PAGE TEXT
● ● ● ● ● ● ●
A project in the US, featuring a team of Australian PV scientists, has successfully explored the viability of “ultra-efficient” solar flow batteries, providing an exceptionally long-lasting solution to store and distribute renewable electricity. The most prominent feature is that the technology can produce, store and then distribute electricity created from the sun in one central device.
As reported by Renew Economy, chemists situated in Song Jin Lab (University of Wisconsin-Madison) announced that silicon solar cells had enabled the new device to combine with sophisticated materials and specialised chemical parts to create the perfect balance of storage and production.
How do these PV systems work?
Using the existing benefits of PV cells, the systems convert sunlight into electricity, but can do so with the added advantage of ‘flow batteries’. These units consist of tanks full of chemicals that carry the ability to generate electricity and refuel themselves using the cells.
The project has so far allowed for a new record in efficiency, hitting 20 per cent as the latest accomplishment. This beats all current solar panels on the commercial market and is even 40 per cent more efficient than last record holders.
● ● ● ● ● ● ●
TO DO
a – Reproduce everything in the solar flow battery article from "As reported by" down to "using the cells.", word for word.
b – Resume the solar flow battery article after its final sentence and keep writing it.
● ● ● ● ● ● ●
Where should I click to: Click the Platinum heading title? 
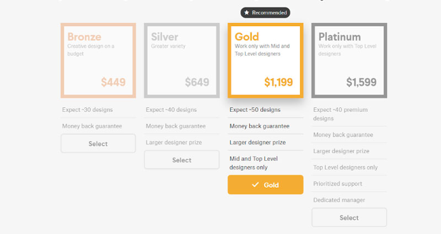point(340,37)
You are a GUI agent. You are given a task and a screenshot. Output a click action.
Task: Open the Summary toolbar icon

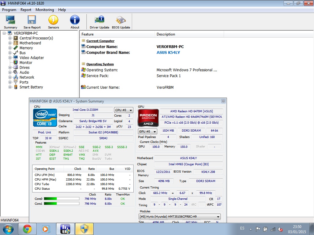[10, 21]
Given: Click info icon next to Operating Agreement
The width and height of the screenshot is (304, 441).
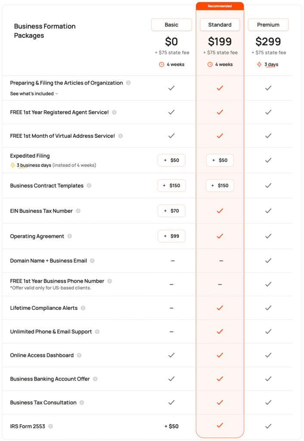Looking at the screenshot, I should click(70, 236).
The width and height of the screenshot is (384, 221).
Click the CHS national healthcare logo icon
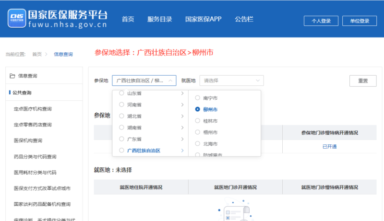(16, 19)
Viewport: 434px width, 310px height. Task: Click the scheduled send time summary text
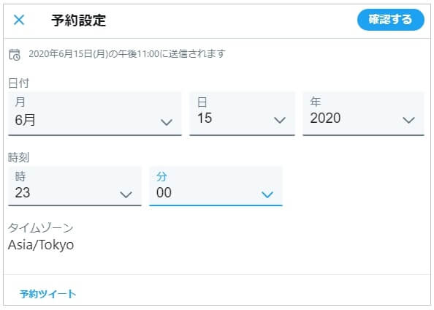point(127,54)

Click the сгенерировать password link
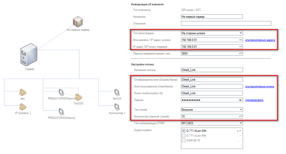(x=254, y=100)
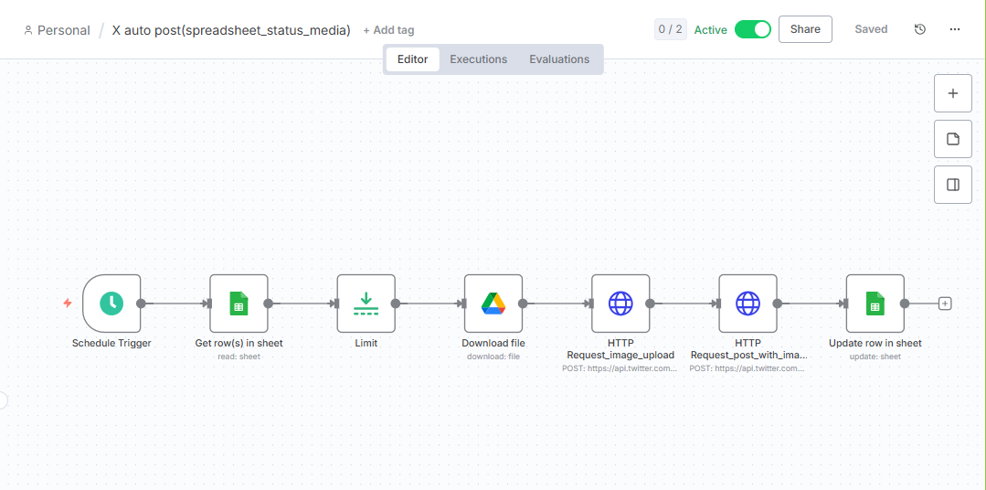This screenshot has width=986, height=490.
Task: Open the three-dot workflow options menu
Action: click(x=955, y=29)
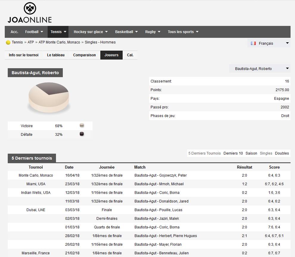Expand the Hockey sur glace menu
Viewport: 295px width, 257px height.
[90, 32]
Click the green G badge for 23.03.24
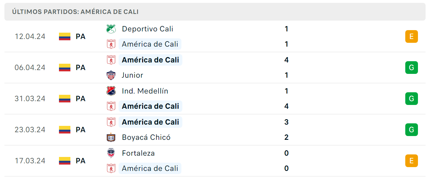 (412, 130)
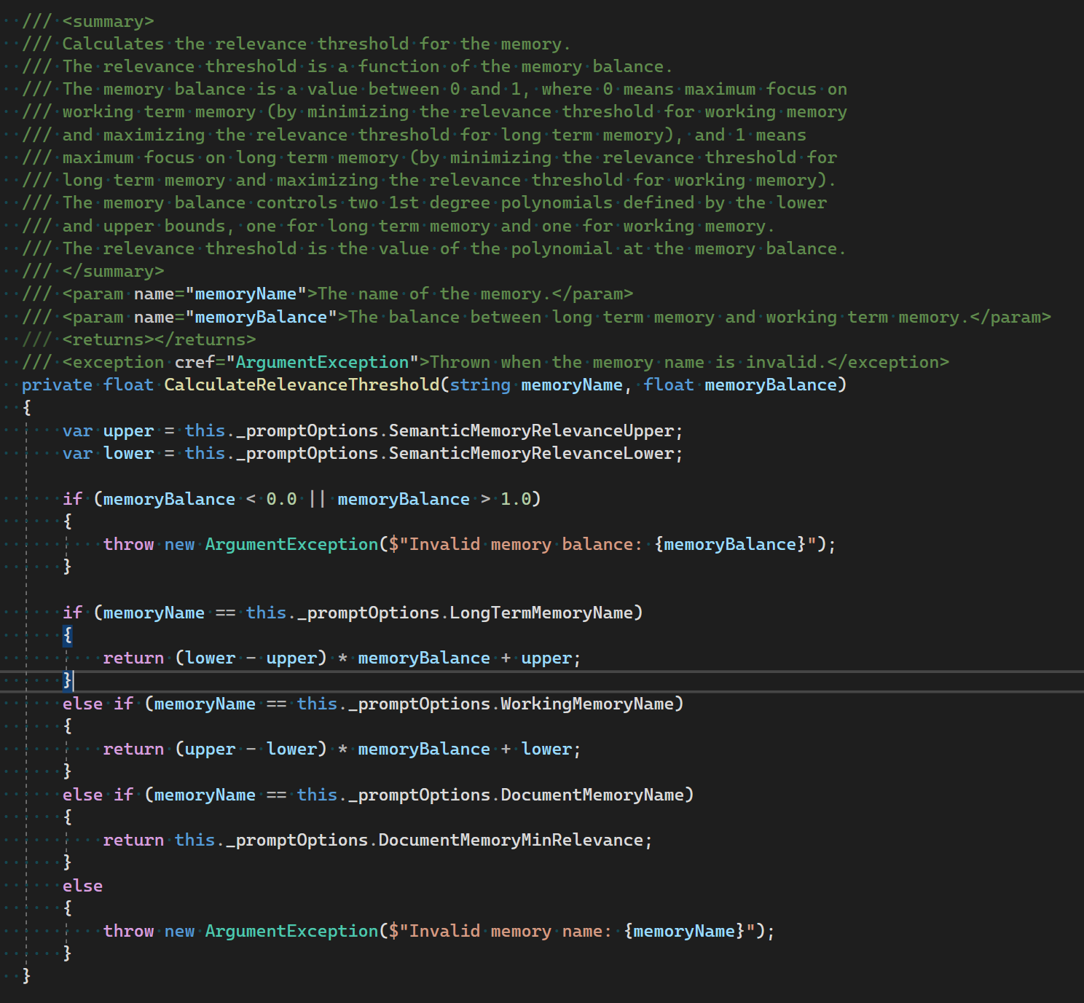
● ● ● ● ● ● ●
EXPECTED OUTPUTS
a –
As reported by Renew Economy, chemists situated in Song Jin Lab (University of Wisconsin-Madison) announced that silicon solar cells had enabled the new device to combine with sophisticated materials and specialised chemical parts to create the perfect balance of storage and production.
How do these PV systems work?
Using the existing benefits of PV cells, the systems convert sunlight into electricity, but can do so with the added advantage of ‘flow batteries’. These units consist of tanks full of chemicals that carry the ability to generate electricity and refuel themselves using the cells.

b –
Back on Aussie shores, the University of New South Wales worked alongside the Song Jin Lab, as well as researchers from the University of Sydney, Utah State University, City University of Hong Kong, and King Abdullah University of Science and Technology.
What can we expect for future solar flow batteries?
The downside is that these solar flow batteries aren’t likely to hit the commercial market for several years. However, they still have the capability of creating highly efficient energy storage and generation for essentials like lighting, mobile phones and household usage (once made available).
Australia’s very own Professor Anita Ho Baillie from the University of Sydney, alongside Jianghui Zheng from New South Wales created the perovskite-silicon cells that incorporated an added layer of protection on the surface. These were then distributed to Wisconsin for further experimentation.
The current goal is to combine the two materials together to successfully create higher and higher efficiency and stabilise the overall technology, said Li.
“Thanks to a good match between solar cells and the flow battery, the winning device maintained a high efficiency over hundreds of hours and hundreds of charge-discharge cycles while retaining most of its capacity,” the report said.